Wednesday, August 2, 2017

I Would Prefer Not To

Over the weekend, my husband had a summer cold and was in a comfort movie mood. We ended up watching The Good, The Bad, and The Ugly and I ended up singing wahwahwah for the rest of the weekend. As you probably are, if you remember the score. I'd never seen the entire movie; bloody combat and grotesquerie are not my particular narrative preferences. I sat down to ask a question, stayed for a plot summary and then for the shocked fascination of Clint Eastwood being led through a desert (cringing in sympathy--my childhood could be organized in terms of sunburns and false tanning hopes).

The thing about coming to the movie now is that it refracts through all of the rest of the media I've consumed, a perspective I'd never have had at eight or whenever it was on the regular Saturday afternoon movie rotation.

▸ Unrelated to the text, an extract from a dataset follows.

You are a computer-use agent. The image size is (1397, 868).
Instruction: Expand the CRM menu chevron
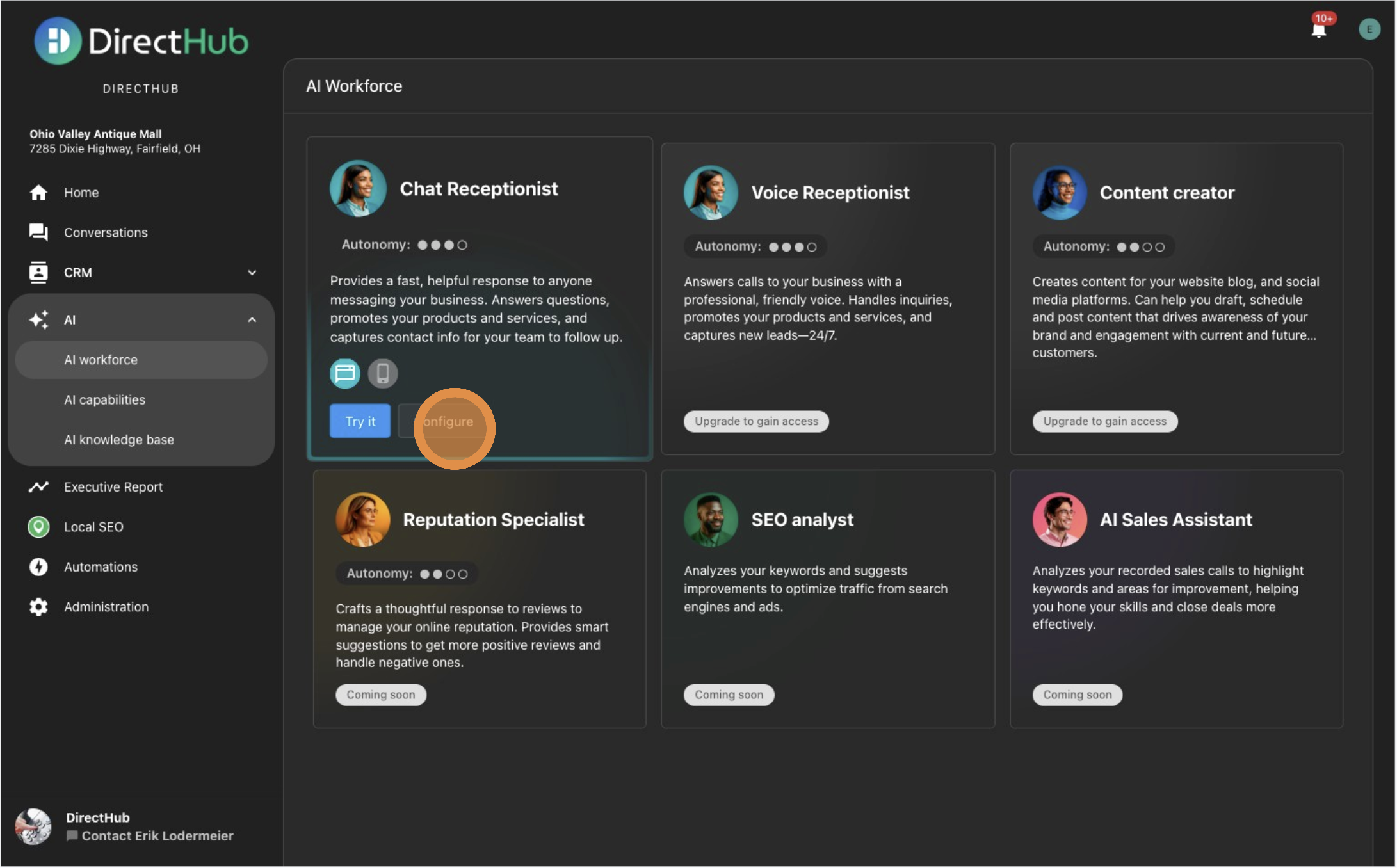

As a small example, I've been playing Elder Scrolls lately, a fantasy RPG that encourages resource allocation through looting. This is just a practical matter:  I have every gore slider in the game turned to "antiseptic" and I loot whatever glows, post-combat. So encountering a scene that demonstrates what that might actually look like (when The Ugly loots a CSA stagecoach full of bodies) both turned my stomach and made me think:  this is just a convention in the game with zero narrative weight. Vanquished enemies are your WalMart. 

Slowly, the grimness of the battle scenes in TGTB&TU, which were portrayed without any of the CGI hero light (or fake dimness), in gorgeous sunlight, in terrain that fought against the characters as impersonally as they fought amongst themselves, began to get to me. I started to think about the battle scenes that I've seen recently, in fantasy movies full of dimness and hero-light, and I suddenly understood the desire for a story like Game of Thrones. This movie, as dull as I found the pacing, refused (generally...everyone had great teeth, The Good had his cool gunslinger look back by the end of the movie) to give me polished, one-size-fits-Hollywood people in every scene.

Pain had weight and was never far off.

Because of this, perhaps, the movie felt...not necessarily real, but as if the characters and their actions were actually happening, affecting the story and me at the same time. I couldn't "escape" the gut-level impact of scenes under the rubric of 'entertainment.' Perhaps this is part of the reason there is an argument for why "unrealistic" fantasy is reductive and too conservative of the status quo. Maybe some of the stories that I like let me off the hook to easily, providing a weightless alternative space where actions aren't painful and therefore characters have an escape into perfection, immortality, a glimmering fay-reality.

Or maybe not. I don't want to see another example of the very real misogyny of our current political system and then pick up The Handmaid's Tale, for example, and tumble right into a pit. Stories don't have to do one thing, don't have to be one thing. I need to know just how much weight I can add before I am immobile and to understand that weightlessness is also a form of immobility.

This slow interrogation of what I see, what I read, and what I write has, so far, resulted in a creative inertia--I'm afraid to put something on the page, worried I haven't thought about each aspect of each word, character or scene enough, and that I am running right toward some kind of existential complicity with a genre of which I'm no longer completely sure. It has led to the exact immobility referenced in the title to this piece, one that I hope will eventually give way, either to silence or speech.